Calma ¿dónde estas?

by - martes, noviembre 26, 2013

Sí, sí, ayer hubo temblor. Pero es la primera vez que siento uno de esa intensidad desde que nació Antonella. En realidad es el primer sismo fuerte que siento desde hace mucho tiempo y es que cuando nos casamos, nos mudamos a un primer piso y aquí los temblores pasan casi desapercibidos (gracias a Dios y a todos los santos!). Así que casi todo el embarazo y los 9 meses que tiene Anto, o no he sentido los sismos o los he sentido en mucha menor intensidad, lo cual me permitía mantener la calma.

Ayer el tema cambió. Para que entiendan un poco, yo le tengo pánico, o mejor dicho, TERROR a los temblores. Soy de las que sale gritando y corriendo despavorida, soy de las que corre por su vida y desde la puerta les grito a todos que bajen o salgan o se apuren, lo que se me ocurra en ese momento. 


Recuerdo que la única vez que intente mantener la calma y pensar "ya va a pasar" fue en el terremoto de Pisco del 2007. Pensaba "ahorita termina", "ya pasa" pero la tierra cada vez se movía más y más fuerte hasta que me di cuenta que no era un simple temblor. Grité, lloré y cuando vi esas luces rojas en el cielo y se fue la energía eléctrica, casi me desmayo (toda una drama queen! lo sé!). En mi defensa puedo decir que ver a todas las personas arrodillas en el piso rezando (todos ateos confesos)  y otras gritando "Dios, aplaca tu ira" y "Es el fin del mundo" no me fue de ayuda. Recuerdo mirar mi casa esperando a ver que se venía abajo primero, hasta que finalmente todo terminó.
Ayer el tema fue así, me acababa de sentar a almorzar y saqué mi cel para revisar el twitter.

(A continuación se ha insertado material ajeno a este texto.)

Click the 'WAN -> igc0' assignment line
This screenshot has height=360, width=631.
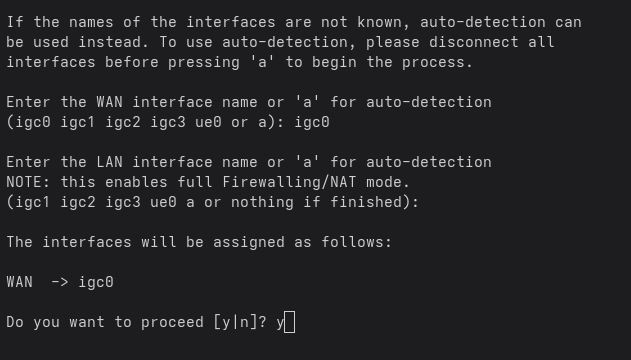click(60, 282)
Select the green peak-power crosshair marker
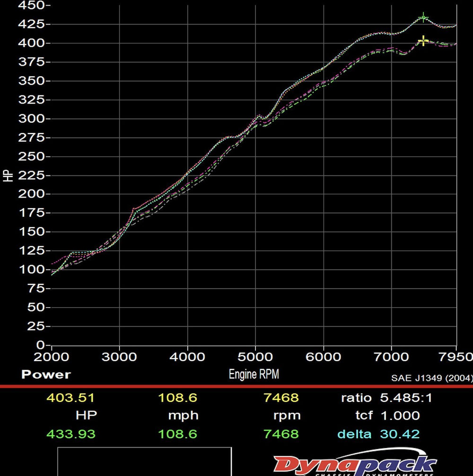This screenshot has width=473, height=476. 422,18
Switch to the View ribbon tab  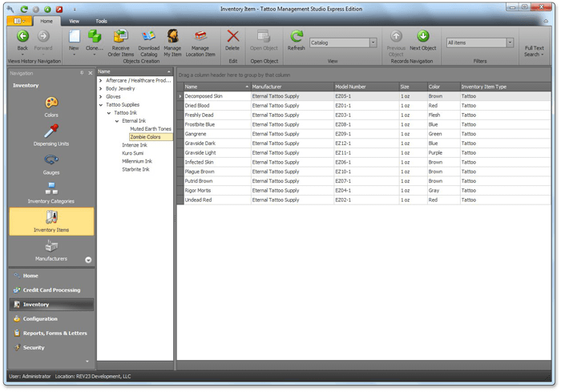click(x=74, y=21)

Leí la frase "se registró sismo de 5.8 en Tumbes" y, acto seguido, la tierra se empezó a mover. Corrí por Antonella, pues mi abuelita la tenía en brazos y fuimos directo a la puerta. Fue la primera vez que me asusté, me olvidé el cel y las mantas (mi única reacción en los temblores esa agarrar mi celular, para poder comunicarme con mi familia después, y sujetar una manta, colcha, edredon o lo que sea que encuentre en mi camino). El terror se apodero de mi y lo único que quería era salir de casa. Y la calma?? Cuál calma?!?!?! Mi lema de tratar de mantener la tranquila para no pasarle mis miedos a Antonella, se fue al tacho en un dos por tres. Espero de todo corazón que la próxima pueda mantener un poco más la calma. Al menos no grité ni lloré ni me desmayé, así que lo considero como un progreso. No importa lo que digan!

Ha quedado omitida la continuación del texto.